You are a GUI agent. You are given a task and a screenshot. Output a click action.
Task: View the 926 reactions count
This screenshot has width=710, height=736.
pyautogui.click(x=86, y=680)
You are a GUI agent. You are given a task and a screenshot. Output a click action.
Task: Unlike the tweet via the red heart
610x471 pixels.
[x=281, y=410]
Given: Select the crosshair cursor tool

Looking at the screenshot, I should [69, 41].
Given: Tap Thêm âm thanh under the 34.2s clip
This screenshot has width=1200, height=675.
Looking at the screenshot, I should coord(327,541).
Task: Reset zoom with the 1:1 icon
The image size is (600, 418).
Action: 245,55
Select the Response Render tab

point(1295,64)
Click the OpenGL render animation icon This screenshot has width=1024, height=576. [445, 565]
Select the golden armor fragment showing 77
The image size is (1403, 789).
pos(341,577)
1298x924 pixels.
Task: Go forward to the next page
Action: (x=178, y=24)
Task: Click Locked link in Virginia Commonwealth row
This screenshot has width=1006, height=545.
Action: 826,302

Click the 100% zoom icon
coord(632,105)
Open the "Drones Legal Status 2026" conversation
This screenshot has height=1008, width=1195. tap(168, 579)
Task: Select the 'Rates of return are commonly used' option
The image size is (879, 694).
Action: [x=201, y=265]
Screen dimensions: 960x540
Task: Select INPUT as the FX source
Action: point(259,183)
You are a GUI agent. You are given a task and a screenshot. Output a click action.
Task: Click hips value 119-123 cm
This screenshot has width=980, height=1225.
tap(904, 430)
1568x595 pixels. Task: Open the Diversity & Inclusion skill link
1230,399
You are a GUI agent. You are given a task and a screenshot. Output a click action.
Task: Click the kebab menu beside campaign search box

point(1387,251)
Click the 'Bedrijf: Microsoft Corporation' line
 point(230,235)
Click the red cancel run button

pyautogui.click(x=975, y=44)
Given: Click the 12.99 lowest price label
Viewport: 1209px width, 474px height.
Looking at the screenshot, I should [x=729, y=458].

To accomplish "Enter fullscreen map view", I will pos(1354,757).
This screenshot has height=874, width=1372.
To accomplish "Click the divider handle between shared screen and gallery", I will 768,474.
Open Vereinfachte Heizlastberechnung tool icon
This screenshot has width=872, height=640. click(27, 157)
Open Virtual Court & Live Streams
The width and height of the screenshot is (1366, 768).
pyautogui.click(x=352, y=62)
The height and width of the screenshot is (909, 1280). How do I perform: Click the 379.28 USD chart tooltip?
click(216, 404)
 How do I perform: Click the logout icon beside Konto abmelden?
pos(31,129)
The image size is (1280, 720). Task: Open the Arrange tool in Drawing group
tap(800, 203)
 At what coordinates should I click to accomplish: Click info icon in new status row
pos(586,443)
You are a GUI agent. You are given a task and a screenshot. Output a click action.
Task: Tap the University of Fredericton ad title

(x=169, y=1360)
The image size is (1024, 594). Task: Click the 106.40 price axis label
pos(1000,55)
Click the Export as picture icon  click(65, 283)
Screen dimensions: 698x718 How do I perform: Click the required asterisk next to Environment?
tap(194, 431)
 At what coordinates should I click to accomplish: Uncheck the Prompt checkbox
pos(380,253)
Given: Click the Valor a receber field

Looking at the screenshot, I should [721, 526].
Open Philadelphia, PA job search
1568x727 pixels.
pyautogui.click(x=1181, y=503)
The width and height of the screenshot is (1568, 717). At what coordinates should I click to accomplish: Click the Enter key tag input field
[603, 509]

WHAT THE EXERCISE ASKS:
Only lines with the word "will" count here; copy every one from the records.

YOUR SOLUTION:
To accomplish "Enter fullscreen map view", I will pos(1354,757).
To accomplish "Click the divider handle between shared screen and gallery", I will 768,474.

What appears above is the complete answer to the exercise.